## WHAT TO WORK ON
Continue the article about the National Park Service's SAMO Youth summer program, picking up after its last paragraph.

## QUOTED PASSAGE
Los Angeles, California - They helped out on fire recovery after a blaze ripped through Calabasas. Habitat restoration was performed in Griffith Park in L.A. and on Santa Cruz Island, part of Channel Islands National Park. A taste for science was acquired by sampling dragonfly larvae for a national air pollution project. And those were just some of their job duties during the first half of their summer jobs.
The 22 youths--half from inner-city Los Angeles;half from the Oxnard area--were hired as part of a National Park Service program called SAMO Youth. In addition to providing paid summer employment, the highly selective program introduces high school juniors and seniors to environmental careers through specialized training in the outdoors.
"The National Park Service has long tapped the best and brightest from our communities," noted Antonio Solorio, program manager for the National Park Service's SAMO Youth program. "Engaging these students is key to preserving these lands for younger and more diverse audiences."
Santa Monica Mountains National Recreation Area, a unit of the National Park Service, provides transportation for the students, delivering them to their work sites at 7:00 a.m., five days per week. Working side by side with National Park Service employees, the youth have restored habitat, maintained trails, conducted scientific surveys, and assisted visitors. The eight-week-long program also includes a week-long work trip to Channel Islands National Park.
Started in 2000, more than 150 high school and college students have graduated from the SAMO Youth program. This year's participants were selected from more than 100 applicants from Los Angeles and Oxnard high schools. The small size of the cohort allows the National Park Service to provide one-on-one mentoring and more in-depth exposure to a variety of careers within the agency.

## SOURCE MATERIAL
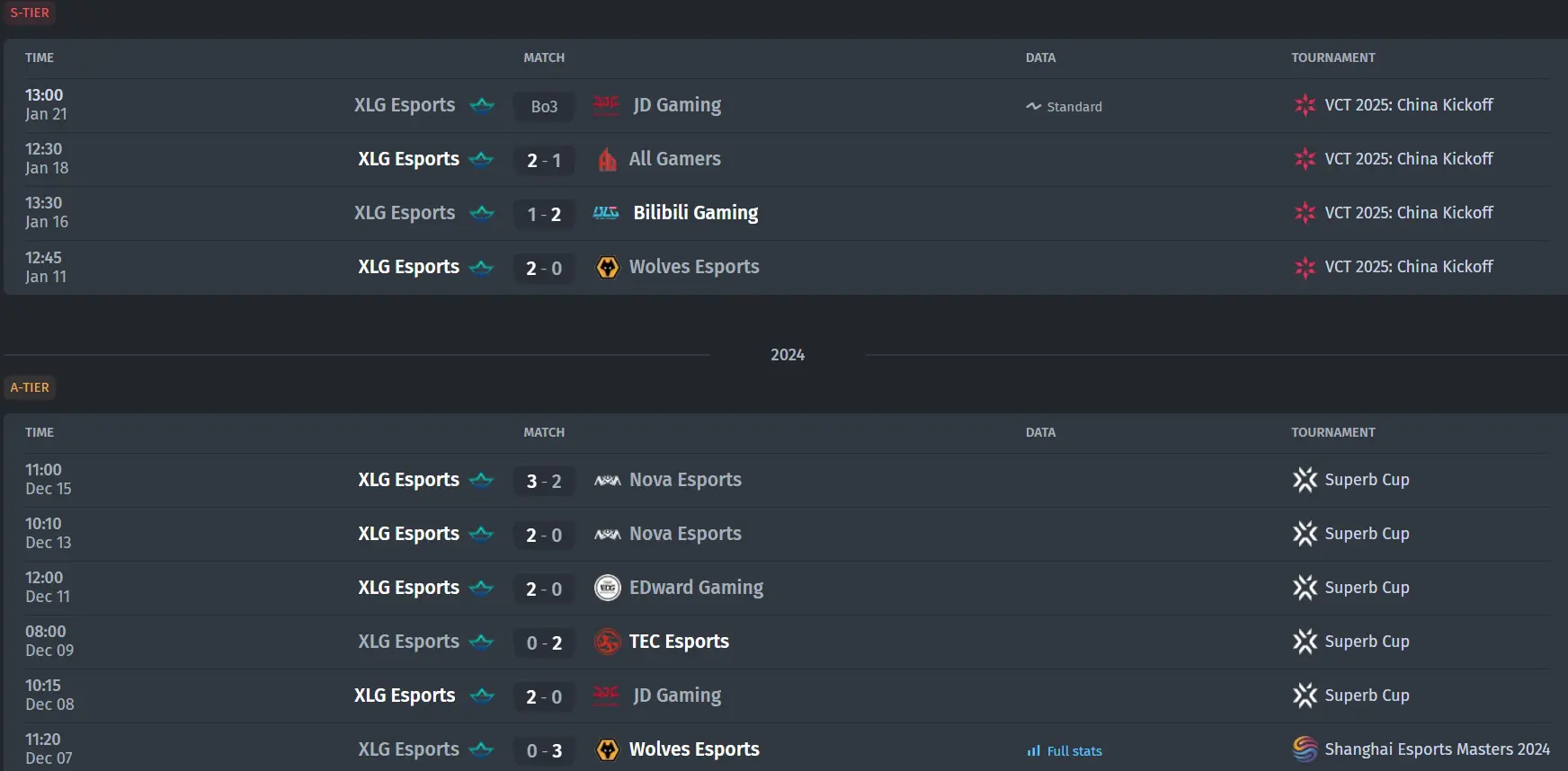Open Shanghai Esports Masters 2024 tournament link
This screenshot has width=1568, height=771.
click(1437, 749)
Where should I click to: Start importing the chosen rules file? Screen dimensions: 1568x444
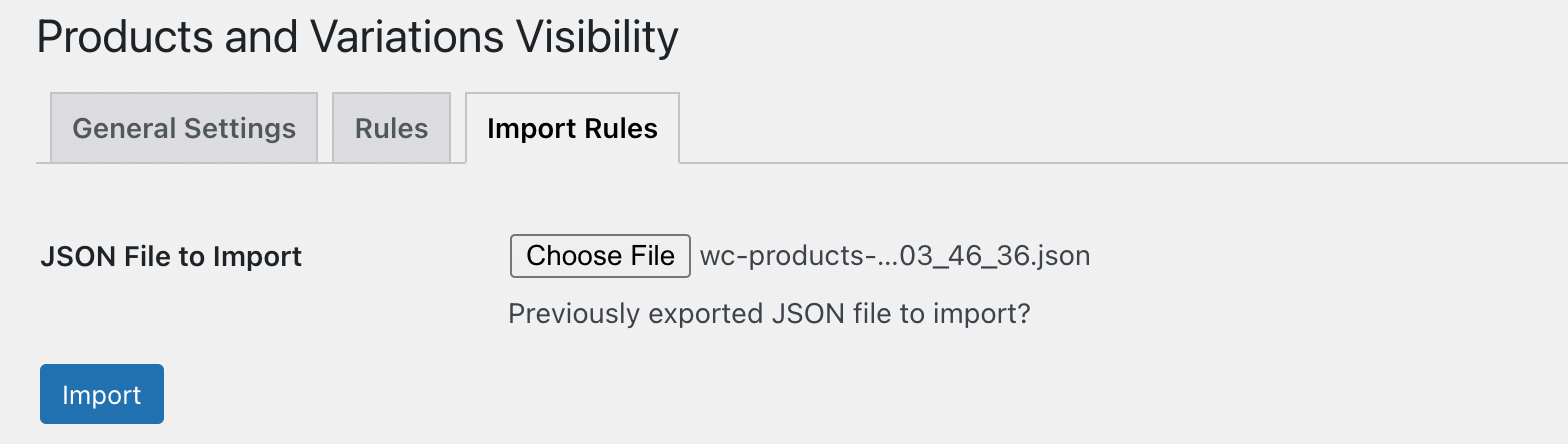pos(101,394)
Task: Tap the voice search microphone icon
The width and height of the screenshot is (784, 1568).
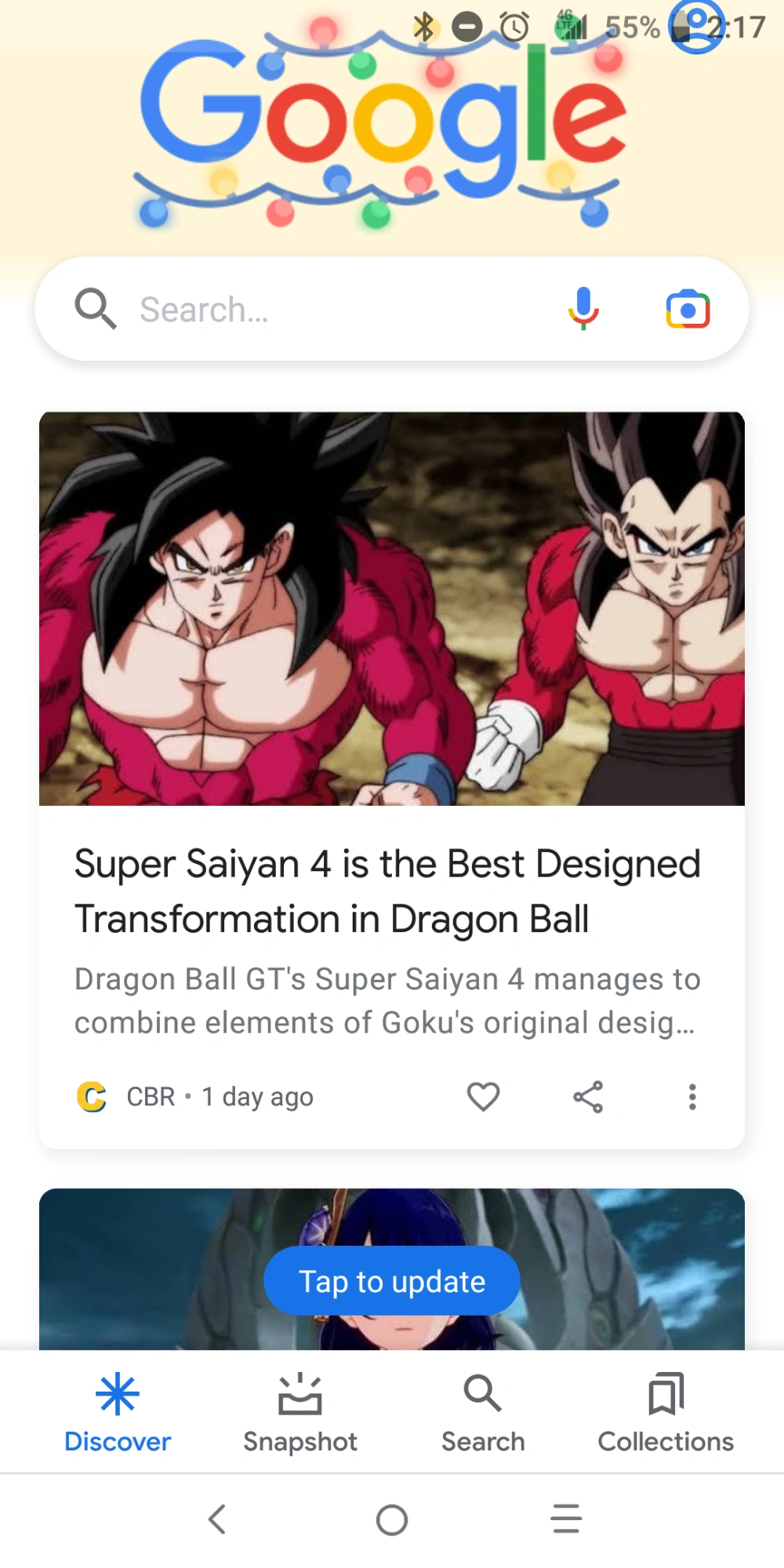Action: [x=583, y=309]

## YOUR RESPONSE
An extensive evaluation of the program by the School of Education at UC Davis found that, although most participants attended "high needs" high schools, 95% of the respondents reported attending college after program completion. Graduates have gone on to work at more than 15 national parks throughout the country.
The program is supported through a partnership with the Santa Monica Mountains Fund, the nonprofit friends group for Santa Monica Mountains National Recreation Area. Significant financial support is also provided by the National Park Foundation.
Santa Monica Mountains National Recreation Area (SMMNRA) is the largest urban national park in the country, encompassing more than 150,000 acres of mountains and coastline in Ventura and Los Angeles counties. A unit of the National Park Service, it comprises a seamless network of local, state and federal parks interwoven with private lands and communities. As one of only five Mediterranean ecosystems in the world, SMMNRA preserves the rich biological diversity of more than 450 animal species and 26 distinct plant communities.